=== Record excerpts ===

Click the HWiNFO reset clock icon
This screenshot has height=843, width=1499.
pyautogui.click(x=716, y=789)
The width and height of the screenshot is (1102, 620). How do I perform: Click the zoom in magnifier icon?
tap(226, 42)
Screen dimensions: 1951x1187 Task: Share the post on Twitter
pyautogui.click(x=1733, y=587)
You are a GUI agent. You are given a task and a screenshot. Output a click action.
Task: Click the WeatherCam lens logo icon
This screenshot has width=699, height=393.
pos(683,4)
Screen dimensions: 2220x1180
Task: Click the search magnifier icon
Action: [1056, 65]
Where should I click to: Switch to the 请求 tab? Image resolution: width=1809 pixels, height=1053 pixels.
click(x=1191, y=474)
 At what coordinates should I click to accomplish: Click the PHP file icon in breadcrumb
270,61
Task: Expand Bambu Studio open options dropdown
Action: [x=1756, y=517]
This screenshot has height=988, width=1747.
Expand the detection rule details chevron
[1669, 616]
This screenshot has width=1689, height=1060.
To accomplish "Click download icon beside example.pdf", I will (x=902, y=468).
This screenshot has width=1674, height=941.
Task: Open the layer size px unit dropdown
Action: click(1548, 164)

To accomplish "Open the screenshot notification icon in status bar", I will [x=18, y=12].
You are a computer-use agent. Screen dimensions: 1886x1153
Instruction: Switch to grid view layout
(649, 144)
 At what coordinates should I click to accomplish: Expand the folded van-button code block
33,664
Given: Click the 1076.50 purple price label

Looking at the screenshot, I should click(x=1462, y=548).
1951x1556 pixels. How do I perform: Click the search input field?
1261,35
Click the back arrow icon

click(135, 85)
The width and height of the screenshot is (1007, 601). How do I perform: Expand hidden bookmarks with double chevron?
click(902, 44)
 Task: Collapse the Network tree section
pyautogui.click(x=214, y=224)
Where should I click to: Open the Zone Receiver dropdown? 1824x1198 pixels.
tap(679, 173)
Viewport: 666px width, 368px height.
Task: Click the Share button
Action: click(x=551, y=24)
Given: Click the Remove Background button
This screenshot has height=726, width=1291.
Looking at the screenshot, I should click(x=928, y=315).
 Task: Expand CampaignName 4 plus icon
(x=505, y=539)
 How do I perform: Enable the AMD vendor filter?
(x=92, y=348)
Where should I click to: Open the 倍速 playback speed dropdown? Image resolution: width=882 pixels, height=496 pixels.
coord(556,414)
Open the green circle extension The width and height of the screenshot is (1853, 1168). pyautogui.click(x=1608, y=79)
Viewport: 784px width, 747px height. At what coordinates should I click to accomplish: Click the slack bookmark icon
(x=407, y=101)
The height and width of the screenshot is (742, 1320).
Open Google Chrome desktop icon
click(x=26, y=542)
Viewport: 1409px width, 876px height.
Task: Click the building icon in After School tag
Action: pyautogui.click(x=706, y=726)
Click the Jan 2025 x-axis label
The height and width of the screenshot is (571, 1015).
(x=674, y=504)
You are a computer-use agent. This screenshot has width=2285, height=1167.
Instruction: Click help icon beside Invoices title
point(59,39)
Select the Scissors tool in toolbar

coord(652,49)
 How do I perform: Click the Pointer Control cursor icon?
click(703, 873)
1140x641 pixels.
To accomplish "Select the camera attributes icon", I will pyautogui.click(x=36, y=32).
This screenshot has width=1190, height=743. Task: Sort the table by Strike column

===

--- What you should do ---
Filter the lines above, keeping and copying those that contain "computer".

--- Completed task ---
You are a computer-use agent. Screen dimensions: 1886x1153
You are a computer-use agent. This screenshot has width=2285, height=1167.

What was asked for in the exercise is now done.